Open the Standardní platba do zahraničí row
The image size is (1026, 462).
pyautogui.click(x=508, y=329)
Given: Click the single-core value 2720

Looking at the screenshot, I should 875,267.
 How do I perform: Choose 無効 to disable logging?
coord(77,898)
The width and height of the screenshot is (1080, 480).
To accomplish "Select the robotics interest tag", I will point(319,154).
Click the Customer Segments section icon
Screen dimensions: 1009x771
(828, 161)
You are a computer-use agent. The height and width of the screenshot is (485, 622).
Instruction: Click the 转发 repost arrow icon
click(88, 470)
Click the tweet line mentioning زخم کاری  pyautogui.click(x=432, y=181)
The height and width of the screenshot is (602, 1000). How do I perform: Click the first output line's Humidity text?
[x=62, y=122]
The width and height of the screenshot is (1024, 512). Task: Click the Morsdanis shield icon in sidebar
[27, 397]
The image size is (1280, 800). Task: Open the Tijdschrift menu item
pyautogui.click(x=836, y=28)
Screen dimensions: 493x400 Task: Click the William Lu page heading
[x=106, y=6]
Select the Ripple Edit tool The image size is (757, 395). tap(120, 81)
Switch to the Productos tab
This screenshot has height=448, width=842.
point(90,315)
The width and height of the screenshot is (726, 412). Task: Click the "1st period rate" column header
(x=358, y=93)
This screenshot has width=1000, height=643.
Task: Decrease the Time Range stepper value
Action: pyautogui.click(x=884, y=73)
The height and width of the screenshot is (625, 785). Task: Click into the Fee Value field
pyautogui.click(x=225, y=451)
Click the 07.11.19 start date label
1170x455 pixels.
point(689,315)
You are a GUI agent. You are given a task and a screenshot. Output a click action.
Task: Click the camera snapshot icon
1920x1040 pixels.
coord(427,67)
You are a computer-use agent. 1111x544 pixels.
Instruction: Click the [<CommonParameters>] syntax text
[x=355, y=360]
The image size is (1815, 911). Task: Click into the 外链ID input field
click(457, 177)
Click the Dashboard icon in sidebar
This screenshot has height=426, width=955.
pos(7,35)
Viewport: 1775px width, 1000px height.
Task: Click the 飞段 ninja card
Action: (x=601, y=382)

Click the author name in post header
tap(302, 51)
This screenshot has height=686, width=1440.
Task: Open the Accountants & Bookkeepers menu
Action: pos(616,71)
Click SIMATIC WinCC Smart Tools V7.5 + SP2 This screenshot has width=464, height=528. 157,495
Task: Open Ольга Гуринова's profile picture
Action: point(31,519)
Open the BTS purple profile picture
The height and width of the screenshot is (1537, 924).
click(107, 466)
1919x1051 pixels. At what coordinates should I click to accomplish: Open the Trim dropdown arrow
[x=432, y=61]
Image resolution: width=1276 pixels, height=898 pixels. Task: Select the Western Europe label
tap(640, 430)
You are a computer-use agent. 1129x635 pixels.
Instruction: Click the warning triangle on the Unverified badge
----
- [Exercise details] Tally the lines above containing "agent". Answer with the count only.

- [Result] 4